# Saver

> Source: https://aiwiki.ai/wiki/saver
> Updated: 2026-06-29
> Categories: Machine Learning
> License: CC BY 4.0 (https://creativecommons.org/licenses/by/4.0/)
> From AI Wiki (https://aiwiki.ai), the free encyclopedia of artificial intelligence. Reuse freely with attribution to "AI Wiki (aiwiki.ai)".

*See also: [Machine learning terms](/wiki/machine_learning_terms)*

## Saver in machine learning

In machine learning, a **Saver** is a utility or class that persists and restores the state of a model, its variables, and its optimizer to disk, so training can be paused, resumed, evaluated, or deployed without recomputing from scratch. In [TensorFlow](/wiki/tensorflow), where the term originated, `tf.train.Saver` saves and restores the values of `tf.Variable` objects to checkpoint files; it was the canonical mechanism in TensorFlow 1.x and is now superseded by the object based `tf.train.Checkpoint` in TensorFlow 2.x [1][2]. The same underlying idea, writing a model's learnable parameters and optimizer state to disk so they can be loaded later, is universal across frameworks: [PyTorch](/wiki/pytorch) uses `torch.save` with a `state_dict`, and Keras exposes `model.save_weights` and `model.save` [7][9].

Saving model state matters for several practical reasons: it preserves intermediate progress, supports [transfer learning](/wiki/transfer_learning) and [fine-tuning](/wiki/fine_tuning), allows training to resume after interruptions, and produces artifacts that can be shipped to production for [inference](/wiki/inference).

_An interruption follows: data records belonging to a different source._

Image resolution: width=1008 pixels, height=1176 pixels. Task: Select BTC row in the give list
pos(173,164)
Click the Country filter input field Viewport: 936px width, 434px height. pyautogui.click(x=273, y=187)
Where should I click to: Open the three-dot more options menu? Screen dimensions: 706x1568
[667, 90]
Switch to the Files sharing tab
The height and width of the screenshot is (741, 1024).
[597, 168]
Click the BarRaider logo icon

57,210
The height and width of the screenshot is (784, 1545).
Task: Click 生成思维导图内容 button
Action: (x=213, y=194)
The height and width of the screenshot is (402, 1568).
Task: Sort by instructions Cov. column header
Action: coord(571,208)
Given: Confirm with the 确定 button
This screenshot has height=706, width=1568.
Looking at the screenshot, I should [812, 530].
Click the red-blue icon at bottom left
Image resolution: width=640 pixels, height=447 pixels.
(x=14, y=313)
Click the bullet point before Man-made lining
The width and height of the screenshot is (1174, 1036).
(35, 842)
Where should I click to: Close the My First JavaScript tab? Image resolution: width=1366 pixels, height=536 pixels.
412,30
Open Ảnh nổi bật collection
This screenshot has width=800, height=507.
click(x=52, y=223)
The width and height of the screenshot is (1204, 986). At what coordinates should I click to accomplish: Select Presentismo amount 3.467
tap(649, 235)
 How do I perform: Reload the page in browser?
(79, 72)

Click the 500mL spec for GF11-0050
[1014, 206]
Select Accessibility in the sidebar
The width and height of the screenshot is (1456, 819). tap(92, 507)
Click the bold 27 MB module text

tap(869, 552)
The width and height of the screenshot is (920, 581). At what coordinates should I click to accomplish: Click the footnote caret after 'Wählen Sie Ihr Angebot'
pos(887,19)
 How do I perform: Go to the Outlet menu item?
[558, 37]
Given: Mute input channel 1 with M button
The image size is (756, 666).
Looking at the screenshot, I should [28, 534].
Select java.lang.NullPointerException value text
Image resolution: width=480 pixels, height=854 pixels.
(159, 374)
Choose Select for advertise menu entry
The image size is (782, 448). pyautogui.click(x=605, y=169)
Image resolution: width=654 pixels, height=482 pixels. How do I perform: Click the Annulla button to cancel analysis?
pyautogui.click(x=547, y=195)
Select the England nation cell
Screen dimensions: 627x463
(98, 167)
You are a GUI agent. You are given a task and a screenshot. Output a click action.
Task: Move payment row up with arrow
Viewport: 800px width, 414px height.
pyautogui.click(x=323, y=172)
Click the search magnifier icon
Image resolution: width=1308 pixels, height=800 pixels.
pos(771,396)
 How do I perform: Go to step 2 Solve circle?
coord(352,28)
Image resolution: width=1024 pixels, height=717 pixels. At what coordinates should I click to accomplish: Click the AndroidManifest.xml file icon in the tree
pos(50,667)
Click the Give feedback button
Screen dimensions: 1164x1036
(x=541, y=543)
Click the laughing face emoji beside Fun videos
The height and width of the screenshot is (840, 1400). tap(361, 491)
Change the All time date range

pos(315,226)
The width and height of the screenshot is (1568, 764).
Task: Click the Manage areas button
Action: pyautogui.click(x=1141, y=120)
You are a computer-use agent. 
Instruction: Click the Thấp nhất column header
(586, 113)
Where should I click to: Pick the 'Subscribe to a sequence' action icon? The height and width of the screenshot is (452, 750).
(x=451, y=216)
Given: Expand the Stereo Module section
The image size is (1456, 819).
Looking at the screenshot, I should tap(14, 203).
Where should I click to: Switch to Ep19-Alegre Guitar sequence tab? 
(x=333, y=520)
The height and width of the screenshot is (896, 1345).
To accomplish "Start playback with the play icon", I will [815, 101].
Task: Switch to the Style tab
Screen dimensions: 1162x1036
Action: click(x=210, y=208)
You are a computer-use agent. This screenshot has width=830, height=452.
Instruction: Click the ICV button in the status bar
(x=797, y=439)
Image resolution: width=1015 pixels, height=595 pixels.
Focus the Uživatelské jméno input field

Most [machine learning](/wiki/machine_learning) frameworks ship their own saver. [TensorFlow](/wiki/tensorflow) has historically offered `tf.train.Saver`, then `tf.train.Checkpoint`, and the higher level SavedModel format. [PyTorch](/wiki/pytorch) relies on `torch.save` together with the model's `state_dict`.

The word "saver" in the machine learning world almost always refers to the [TensorFlow](/wiki/tensorflow) API named `tf.train.Saver`, which was introduced in TensorFlow 1.x and is now deprecated in favor of `tf.train.Checkpoint`. The broader concept, persisting a model's learnable parameters and optimizer state to disk, is universal across frameworks.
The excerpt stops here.